Nun werden am Trendelbuscher Weg, an der Elmeloher Straße, der Schönemoorer Landstraße, dem Schulweg, Auf dem Hohenborn und auf einem Teilabschnitt der Nutzhorner Straße nach und nach 226 neue LED-Leuchten strahlen. „Die Stromeinsparung beträgt dadurch etwa 70 Prozent im Vergleich zum bisherigen System. Dadurch wird die Gemeinde 10 400 Euro im Jahr sparen“, erklärte Meyer.
Die Umrüstung werde vom Bundesministerium für Umwelt, Naturschutz und Reaktorsicherheit gefördert.

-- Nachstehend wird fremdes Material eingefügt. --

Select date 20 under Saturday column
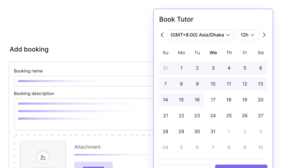The height and width of the screenshot is (168, 286). coord(260,100)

Die Gesamtkosten betragen laut Meyer 215 000 Euro. Die Förderhöhe des Bundes liege bei 25 Prozent der Gesamtausgaben. Da die Masten an der Nutzhorner Straße nicht förderfähig seien, betrage die Fördersumme insgesamt 49 770 Euro.
Die Anlieger können sich jedenfalls über die Förderung freuen: „Die Zuschüsse des Bundes wirken sich beitragsmindernd aus“, erklärte Meyer. Außerdem würden die LED-Leuchten eine angenehme und klare Sicht auf die Straßen bieten.
Seit der letzten Woche arbeiten Kahrs und seine Kollegen an der Erneuerung. Begonnen haben sie in der Straße Auf dem Hohenborn. Am Montag waren die Leuchten an der Elmeloher Straße dran. Bis spätestens bis zum 30. Juni sollen alle 226 Leuchten ausgetauscht sein. „Langfristig ist das sicher für die über 2000 Straßenlampen der Gemeinde eine Option“, sagte Meyer.